Le centre d'art Virreina de Barcelone consacre à partir de mardi une rétrospective à l'artiste et dissident chinois Ai Weiwei, avec comme pièce de choix sa table de travail et les chaises traditionnelles qui l'entourent, mais sans lui, car il est interdit de voyage.

L'exposition On the Table dessine sa trajectoire depuis ses débuts à New York dans les années 1980, dans les domaines artistique, politique et médiatique, tous explorés par Ai Weiwei, plasticien de 57 ans ouvertement critique du régime.

«Mettre quelque chose sur la table c'est se dénuder, c'est ne rien garder sous la manche et montrer tout ce que l'on est capable de faire», résume la commissaire ayant organisé l'exposition, Rosa Pera.
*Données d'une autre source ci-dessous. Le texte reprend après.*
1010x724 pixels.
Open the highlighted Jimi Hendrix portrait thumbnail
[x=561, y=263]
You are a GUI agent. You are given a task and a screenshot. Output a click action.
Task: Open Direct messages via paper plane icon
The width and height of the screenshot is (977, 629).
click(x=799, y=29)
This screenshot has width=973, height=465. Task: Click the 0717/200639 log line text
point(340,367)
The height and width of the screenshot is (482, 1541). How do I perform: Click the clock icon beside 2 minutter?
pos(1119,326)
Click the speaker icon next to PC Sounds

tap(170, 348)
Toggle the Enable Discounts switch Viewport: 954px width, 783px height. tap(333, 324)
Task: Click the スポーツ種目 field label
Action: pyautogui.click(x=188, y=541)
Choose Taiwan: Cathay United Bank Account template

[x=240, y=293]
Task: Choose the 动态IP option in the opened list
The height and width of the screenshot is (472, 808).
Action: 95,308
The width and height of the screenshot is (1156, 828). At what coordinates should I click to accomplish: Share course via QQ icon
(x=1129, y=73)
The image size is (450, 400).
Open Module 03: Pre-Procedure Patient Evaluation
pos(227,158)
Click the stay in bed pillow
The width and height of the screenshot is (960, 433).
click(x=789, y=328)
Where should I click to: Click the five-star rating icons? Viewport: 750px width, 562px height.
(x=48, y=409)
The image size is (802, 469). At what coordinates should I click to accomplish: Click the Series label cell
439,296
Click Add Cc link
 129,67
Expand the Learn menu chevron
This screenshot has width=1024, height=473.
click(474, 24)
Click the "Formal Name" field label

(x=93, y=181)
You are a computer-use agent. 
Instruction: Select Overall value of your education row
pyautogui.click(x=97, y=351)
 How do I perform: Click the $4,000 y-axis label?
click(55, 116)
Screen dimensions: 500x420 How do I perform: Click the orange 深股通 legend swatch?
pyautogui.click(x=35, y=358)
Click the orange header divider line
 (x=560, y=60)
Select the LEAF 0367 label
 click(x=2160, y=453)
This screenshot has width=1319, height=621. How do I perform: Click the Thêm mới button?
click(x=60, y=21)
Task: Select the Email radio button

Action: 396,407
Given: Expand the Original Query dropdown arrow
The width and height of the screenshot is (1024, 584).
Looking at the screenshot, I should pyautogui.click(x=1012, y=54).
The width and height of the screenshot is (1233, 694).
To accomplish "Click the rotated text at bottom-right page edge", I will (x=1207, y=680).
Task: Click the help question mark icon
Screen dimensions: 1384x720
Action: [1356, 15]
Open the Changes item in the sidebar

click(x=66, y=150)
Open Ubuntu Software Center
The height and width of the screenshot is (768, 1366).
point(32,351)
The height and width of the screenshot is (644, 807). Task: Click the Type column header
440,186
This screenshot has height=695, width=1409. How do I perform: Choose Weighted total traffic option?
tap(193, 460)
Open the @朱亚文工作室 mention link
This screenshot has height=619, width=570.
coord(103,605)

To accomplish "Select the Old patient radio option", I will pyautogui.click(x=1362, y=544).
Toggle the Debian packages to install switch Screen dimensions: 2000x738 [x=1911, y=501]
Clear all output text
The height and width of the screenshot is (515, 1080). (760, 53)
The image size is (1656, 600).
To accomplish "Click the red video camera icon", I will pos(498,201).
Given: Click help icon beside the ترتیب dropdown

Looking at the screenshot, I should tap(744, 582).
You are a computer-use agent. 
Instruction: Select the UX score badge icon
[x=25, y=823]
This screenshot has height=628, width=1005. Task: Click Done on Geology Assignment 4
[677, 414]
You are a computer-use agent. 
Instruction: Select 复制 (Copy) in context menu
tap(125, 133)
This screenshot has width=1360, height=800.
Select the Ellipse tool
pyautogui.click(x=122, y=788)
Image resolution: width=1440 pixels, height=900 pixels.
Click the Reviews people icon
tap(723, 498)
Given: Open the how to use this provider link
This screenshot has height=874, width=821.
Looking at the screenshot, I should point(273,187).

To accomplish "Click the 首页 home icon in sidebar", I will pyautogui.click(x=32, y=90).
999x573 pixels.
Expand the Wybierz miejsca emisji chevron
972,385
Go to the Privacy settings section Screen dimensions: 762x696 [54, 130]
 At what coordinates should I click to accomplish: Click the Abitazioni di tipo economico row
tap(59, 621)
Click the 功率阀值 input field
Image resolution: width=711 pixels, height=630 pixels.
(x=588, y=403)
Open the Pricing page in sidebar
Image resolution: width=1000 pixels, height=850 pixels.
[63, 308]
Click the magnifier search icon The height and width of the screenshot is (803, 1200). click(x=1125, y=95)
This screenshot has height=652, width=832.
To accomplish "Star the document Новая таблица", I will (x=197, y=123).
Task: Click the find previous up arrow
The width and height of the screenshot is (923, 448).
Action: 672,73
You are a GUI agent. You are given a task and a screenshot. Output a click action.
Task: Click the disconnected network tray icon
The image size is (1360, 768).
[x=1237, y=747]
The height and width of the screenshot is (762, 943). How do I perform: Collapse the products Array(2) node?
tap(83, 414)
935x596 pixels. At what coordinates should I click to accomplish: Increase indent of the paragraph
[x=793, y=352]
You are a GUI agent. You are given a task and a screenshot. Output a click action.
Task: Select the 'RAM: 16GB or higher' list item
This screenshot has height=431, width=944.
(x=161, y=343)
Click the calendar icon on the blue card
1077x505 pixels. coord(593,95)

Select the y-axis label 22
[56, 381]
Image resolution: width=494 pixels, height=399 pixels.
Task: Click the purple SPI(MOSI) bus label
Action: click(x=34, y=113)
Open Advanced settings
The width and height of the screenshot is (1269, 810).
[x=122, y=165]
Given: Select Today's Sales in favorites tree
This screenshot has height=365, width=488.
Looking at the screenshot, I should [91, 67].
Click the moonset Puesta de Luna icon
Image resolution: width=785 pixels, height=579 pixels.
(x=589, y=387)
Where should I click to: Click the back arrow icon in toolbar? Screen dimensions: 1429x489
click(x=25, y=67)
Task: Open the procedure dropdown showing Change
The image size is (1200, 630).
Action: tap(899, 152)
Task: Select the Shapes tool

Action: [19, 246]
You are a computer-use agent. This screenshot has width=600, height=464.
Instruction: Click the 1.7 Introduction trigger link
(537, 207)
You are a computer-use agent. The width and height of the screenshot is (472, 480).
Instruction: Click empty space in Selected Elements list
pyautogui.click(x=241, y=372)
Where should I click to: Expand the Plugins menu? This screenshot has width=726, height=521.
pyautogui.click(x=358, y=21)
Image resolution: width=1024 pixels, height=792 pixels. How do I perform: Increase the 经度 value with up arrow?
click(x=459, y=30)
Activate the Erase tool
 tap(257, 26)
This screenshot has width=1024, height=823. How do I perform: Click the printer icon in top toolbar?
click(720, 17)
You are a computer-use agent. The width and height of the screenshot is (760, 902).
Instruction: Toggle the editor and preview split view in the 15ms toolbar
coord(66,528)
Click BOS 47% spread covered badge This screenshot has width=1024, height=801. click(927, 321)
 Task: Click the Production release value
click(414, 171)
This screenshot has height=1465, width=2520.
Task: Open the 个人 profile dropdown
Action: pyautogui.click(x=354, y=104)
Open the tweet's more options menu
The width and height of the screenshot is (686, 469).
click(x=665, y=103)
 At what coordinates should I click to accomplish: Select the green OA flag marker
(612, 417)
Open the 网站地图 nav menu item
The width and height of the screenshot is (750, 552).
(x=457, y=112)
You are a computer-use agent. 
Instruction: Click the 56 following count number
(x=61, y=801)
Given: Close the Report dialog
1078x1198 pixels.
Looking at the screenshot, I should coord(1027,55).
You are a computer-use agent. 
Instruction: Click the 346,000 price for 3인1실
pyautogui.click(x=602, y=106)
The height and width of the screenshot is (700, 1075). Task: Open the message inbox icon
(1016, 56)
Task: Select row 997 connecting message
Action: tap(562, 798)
Les dix chaises en bois, de facture traditionnelle, et la grande table se trouvant habituellement dans le studio pékinois de l'artiste, privé de passeport, ont donc fait le voyage sans lui. Le visiteur peut les faire vivre en s'y installant, et en prenant des photos.

Ai Weiwei, artiste contemporain qui met en scène, pour les détourner, des symboles des traditions chinoises, présente ici plus de 40 oeuvres dont une installation inédite, Cao (herbe en chinois), sorte de tapis confectionné avec des chutes de marbre pointues qui semblent pousser du sol, clin d'oeil à son insolence.

Dans la salle, les murs sont décorés d'images décoratives qui, en se rapprochant, font apparaître des doigts d'honneur. Le mot «Cao», est homophone d'un autre qui veut dire «fuck».

Au fil de l'exposition tous les formats explorés par le prolifique Ai sont exposés, photographie, architecture, sculpture installations, vidéoclips, le but étant de montrer comment par l'image, il met à nu les tensions entre «vérité et mensonge, évidence et ambigüité, contrôle et liberté», dit Rosa Pera.

On peut y apercevoir un vase apparemment ancien avec le logo de Coca-Cola, la carte de la Chine confectionnée avec des bouts de bois issus d'anciens temples et une petite installation de Sunflower Seeds, fausses graines de tournesol en porcelaine issue d'une plus grande, exposée en 2010 à la Tate Modern de Londres, incarnant le peuple chinois.

Une série de photos, Study of Perspective le suit en voyage entre 1995 et 2011. La main iconoclaste d'Ai Weiwei, pointe là encore un doigt d'honneur sur tous les grands symboles de pouvoir, de la Maison-Blanche, en passant par le Parlement à Londres, mais aussi la Joconde de Da Vinci, l'Opéra de Sidney et bien sûr la Sagrada Familia à Barcelone.

Ai Weiwei, né en 1957, formé à l'acacémie de cinéma de Pékin, s'était spécialisé dans les films d'animation.

Cofondateur du groupe d'artistes Les Étoiles, «d'avant-garde» selon lui, ce fils de poète a vécu aux États-Unis entre 1981 et 1993, principalement à New York, où il a fait des études de design et s'est intéressé au «ready made», à Duchamp, Warhol ou encore Jasper Johns. Il a aussi fréquenté à cette époque, selon sa biographie, le poète Allan Ginsberg.

De retour en Chine il a notamment coorganisé en 2000 l'exposition Fuck Off à Shanghai, très critique du régime et a rapidement envahi tous les champs de la contestation, par le biais d'installations, mais aussi de blogues et réseaux sociaux. Il est allé jusqu'à s'intéresser aux milliers de victimes d'un tremblement de terre en 2008 dans la province de Sichouan, dénonçant, dans un film, le manque de transparence des autorités.